Harpers Ferry itself is a lovely museum of a town that rises up steep streets over the confluence of the Potomac and Shenandoah Rivers. Many of the original buildings still stand despite a series of floods over the years, and the entire town and river valley can be viewed from Jefferson Rock, from which Thomas Jefferson famously gazed down on October 25, 1783 and wrote, "this scene is worth a voyage across the Atlantic."

Yet, on October 16, 1859 Harpers Ferry was the scene of bloodshed. After months of planning and collecting weapons, including .52 caliber Sharps carbines and nearly 1000 pikes, Brown led 19 men on an attack of the local armory. The armory held some 100,000 muskets and rifles, and Brown intended to seize these to arm local slaves. According to testimonies at his trial, Brown's purpose was to lead an insurrection of slaves in northern Virginia. As they passed one plantation after another, the slaves would join their forces until there was no stopping them. The institution of slavery would simply collapse as the slaves left their masters and headed south on a liberation march.
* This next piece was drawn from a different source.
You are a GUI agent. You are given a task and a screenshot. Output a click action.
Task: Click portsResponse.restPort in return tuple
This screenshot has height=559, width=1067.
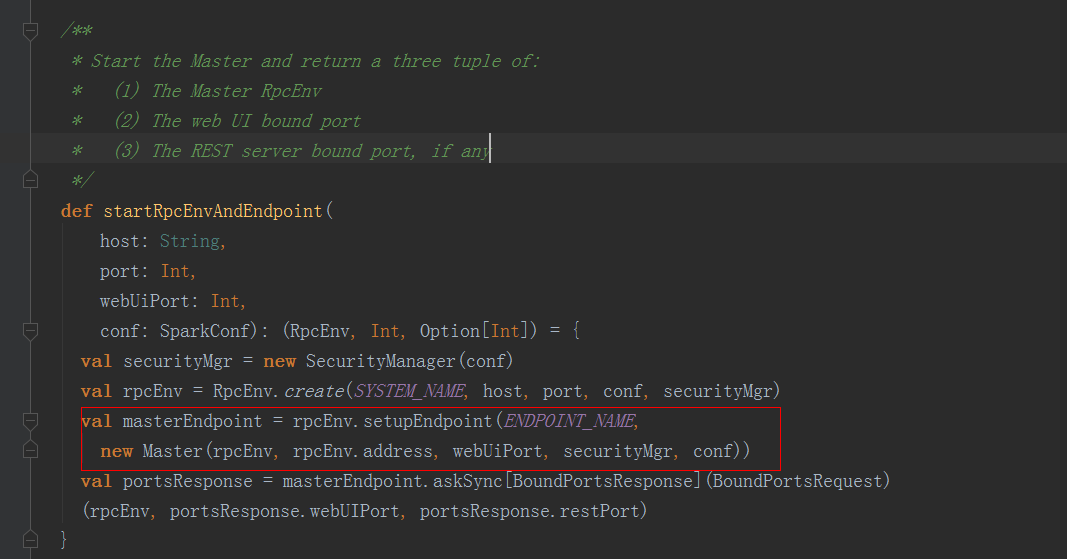529,511

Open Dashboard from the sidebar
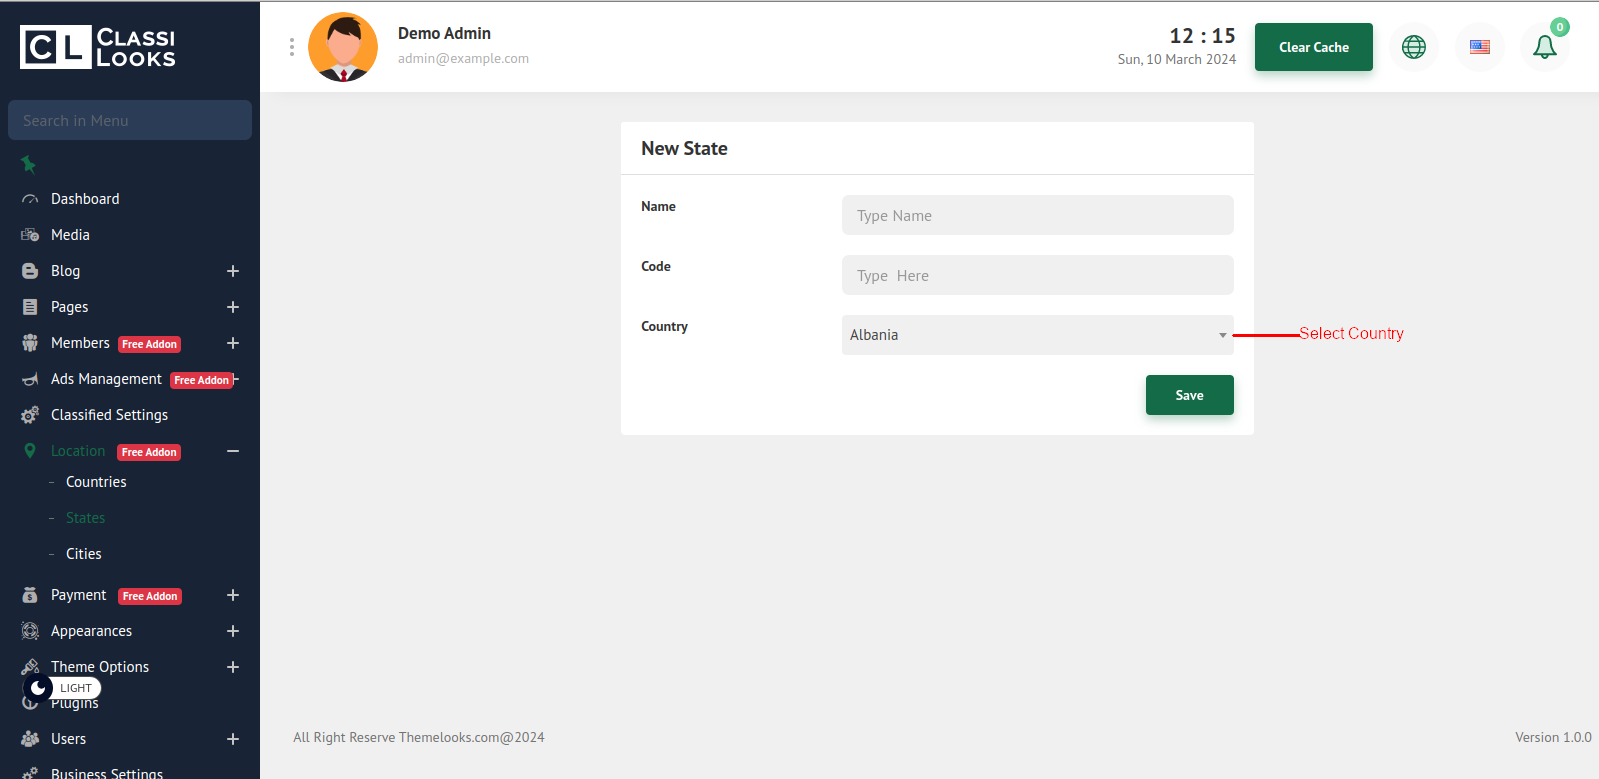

Things did not go quite as planned, though. Brown's men successfully took the armory and captured hostages from nearby farms, including Colonel Lewis Washington, great-grandnephew of George Washington. But, that's where the plan stagnated. Local farmers, storekeepers, and militia shot down at Brown's men from the high streets of Harpers Ferry and eventually trapped the raiders in the small engine house at the armory's entrance. On October 18, a company of US Marines under the command of Colonel Robert E. Lee surrounded the engine house, broke down its door, freed the hostages and captured Brown and his men. In all, Brown lost 10 men, and had killed four people and wounded nine in the effort.

John Brown's actions are praised by some as necessary and important in the effort to end slavery. Others insist that Brown's tactics proved him a madman and a terrorist.

One of the people to testify against Brown at his trial was Mahala Doyle, a woman whose husband and sons Brown had killed in the Pottawatomie Massacre during the bloody conflict over slavery in Kansas. In May 1856, upset over the violence of pro-slavery forces, Brown and his men had gone into the home of James P. Doyle, a former slave catcher, and had taken him and his sons outside, where they were murdered. Mahala Doyle wrote Brown in prison after the Harpers Ferry raid, saying, "You can now appreciate my distress in Kansas, when you then and there entered my house at midnight and arrested my husband and two boys, and took them out of the yard and in cold blood shot them dead in my hearing. You can't say you done it to free slaves. We had none and never expected to own one."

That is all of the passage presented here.